Without that ecosystem, you build an island. Functional, but expensive to maintain and impossible to extend with third-party components. The honest position: declarative architectures deliver the most value when they converge on shared standards. That convergence is starting.

The industry is moving this direction

Google’s A2UI project, released in December 2025 under Apache 2 license, makes the pattern explicit. When an AI agent needs to present a UI across trust boundaries, A2UI doesn’t let the agent ship HTML or JavaScript. Instead, the agent sends a declarative JSON description, and the client renders it using a pre-approved component catalog.3 The client controls styling, interaction patterns, and security. The agent controls structure and data.

That design choice solves the exact problem that makes code dangerous in agentic workflows. An agent composing from a governed component catalog can’t introduce XSS vulnerabilities, because the attack surface is the catalog, not arbitrary code execution. A2UI is early-stage and evolving. But the direction matters: Google chose declarative constraints over code freedom for agent-driven interfaces because the alternative doesn’t govern.

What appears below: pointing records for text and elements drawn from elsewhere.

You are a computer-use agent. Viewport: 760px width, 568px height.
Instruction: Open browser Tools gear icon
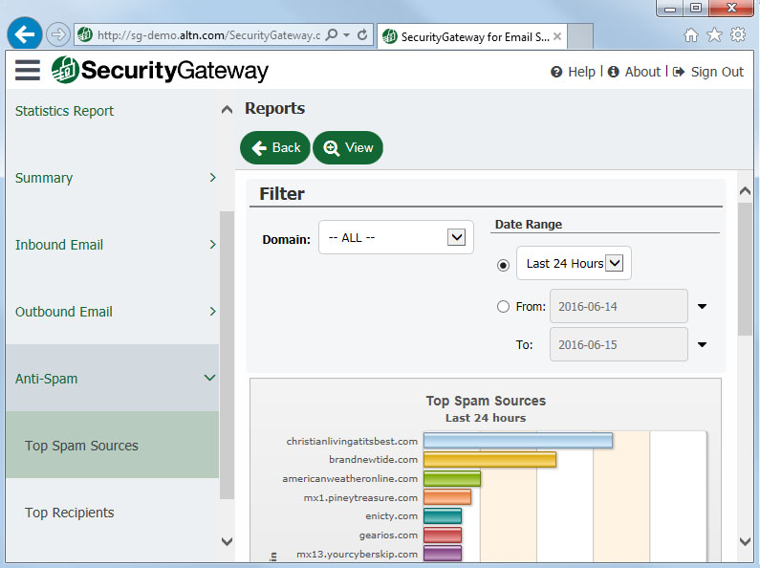tap(737, 35)
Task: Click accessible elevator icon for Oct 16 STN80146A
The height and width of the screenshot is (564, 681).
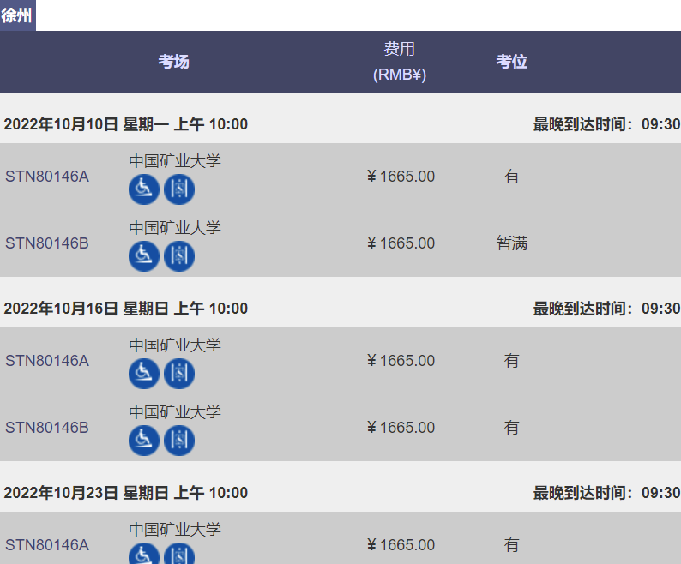Action: (179, 374)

Vercel’s trajectory points the same way. v0 generates code today, but the architecture increasingly pushes toward pre-validated component registries and design system primitives served through MCP. The generated output is React, but the generation is constrained by a curated component catalog, not arbitrary code synthesis. A bridge architecture: code as output format, governed components as the abstraction layer.

Neither A2UI nor Vercel’s registry model proves that declarative will win. What they prove is that the industry’s most infrastructure-focused companies are independently converging on the same constraint: AI should compose from validated building blocks, not generate unconstrained code.

The fork

The industry will spend its next $37 billion one of two ways: making AI write more code, or replacing code with representations AI can work with natively.

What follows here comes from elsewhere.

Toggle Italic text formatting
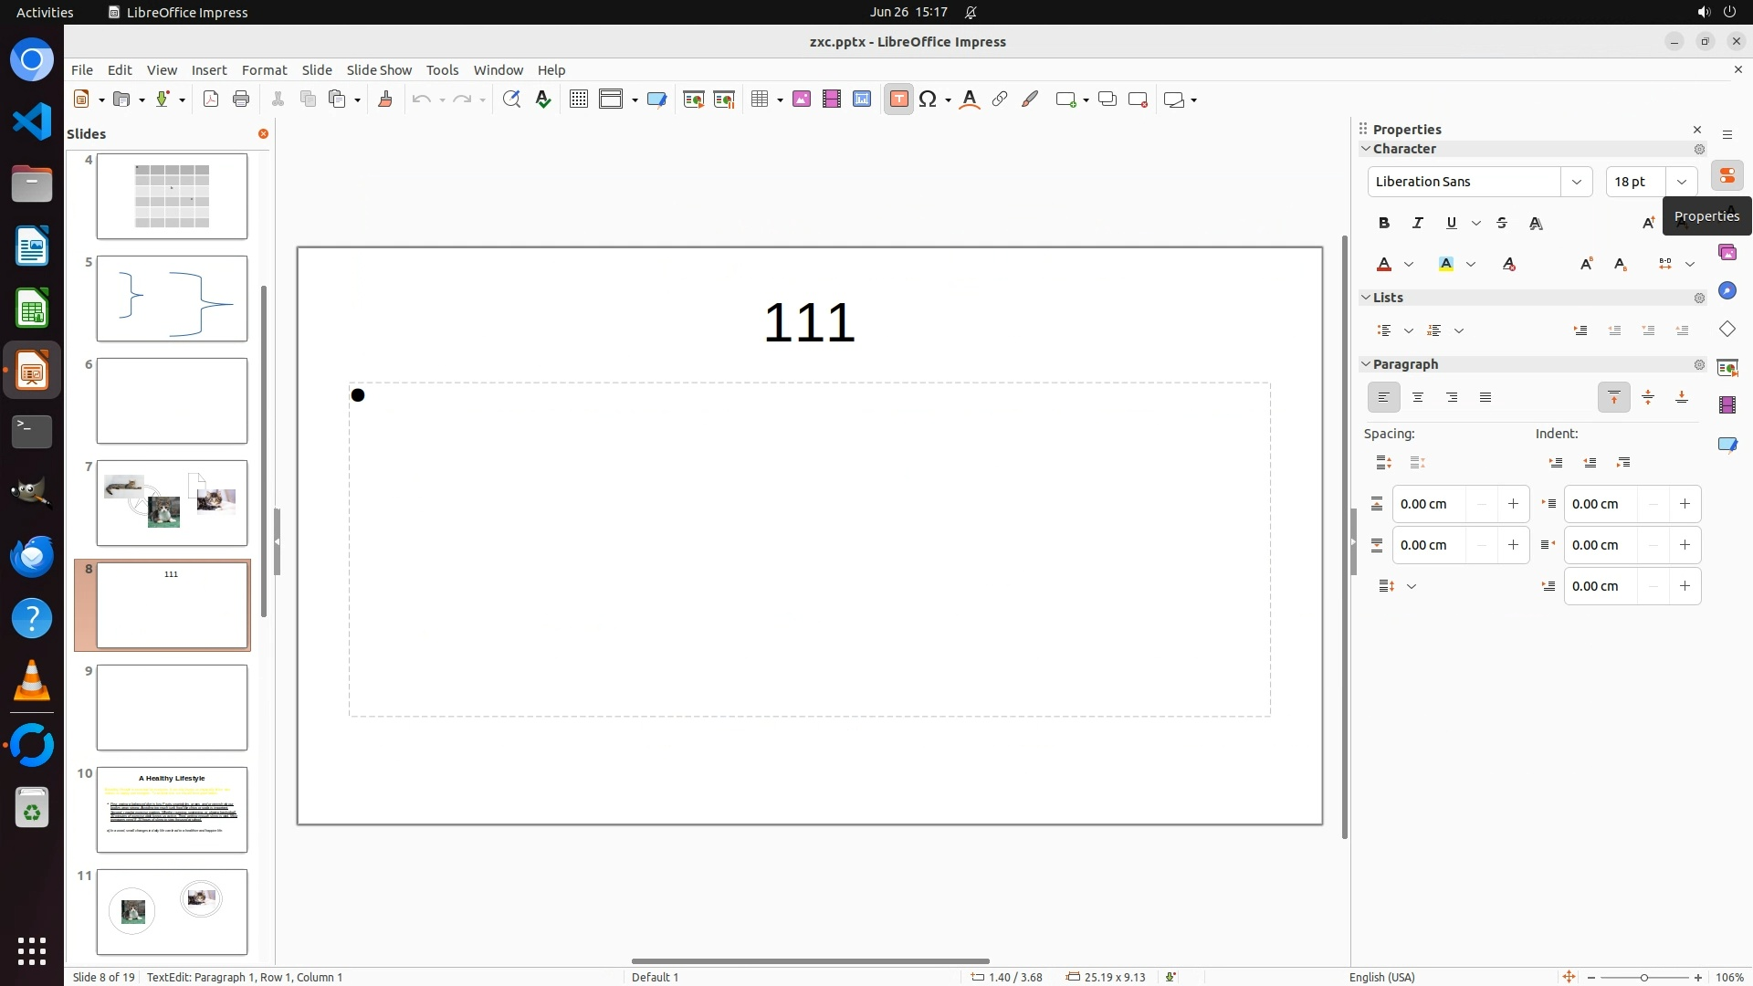The image size is (1753, 986). [1418, 223]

The first path is familiar. More tokens, more files, more maintenance. It scales generation without scaling governance. Every AI-written line becomes someone’s problem to review, test, secure, and upgrade. In organizations where that “someone” is a senior engineer, the path holds. In organizations where it’s a business analyst with Copilot access, it breaks.

The second path starts from a different premise: when machines become the primary authors of software, the format changes too. Not because code is bad — it’s the most powerful abstraction humans have built for controlling machines. But power without constraint is liability at scale. The first wave of AI coding tools made generation cheap. The next wave will make the output durable.


Footnotes

  1. Ding et al., “LongCodeBench: Evaluating Coding LLMs at 1M Context Windows,” arXiv:2505.07897 (2025). Claude 3.5 Sonnet accuracy on LongSWE-Bench (bug-fixing task) drops from 29% to 3% as input context grows from 32K to 256K tokens.

  2. Veracode, “2025 GenAI Code Security Report.” 100+ LLMs tested across 80 coding tasks. 45% of test cases produced OWASP Top 10 vulnerabilities. Failure rate did not improve with model size.

  3. Google, “A2UI: Agent-to-User Interface,” a2ui.org (December 2025). Open-source declarative UI protocol under Apache 2 license. Early-stage, evolving specification.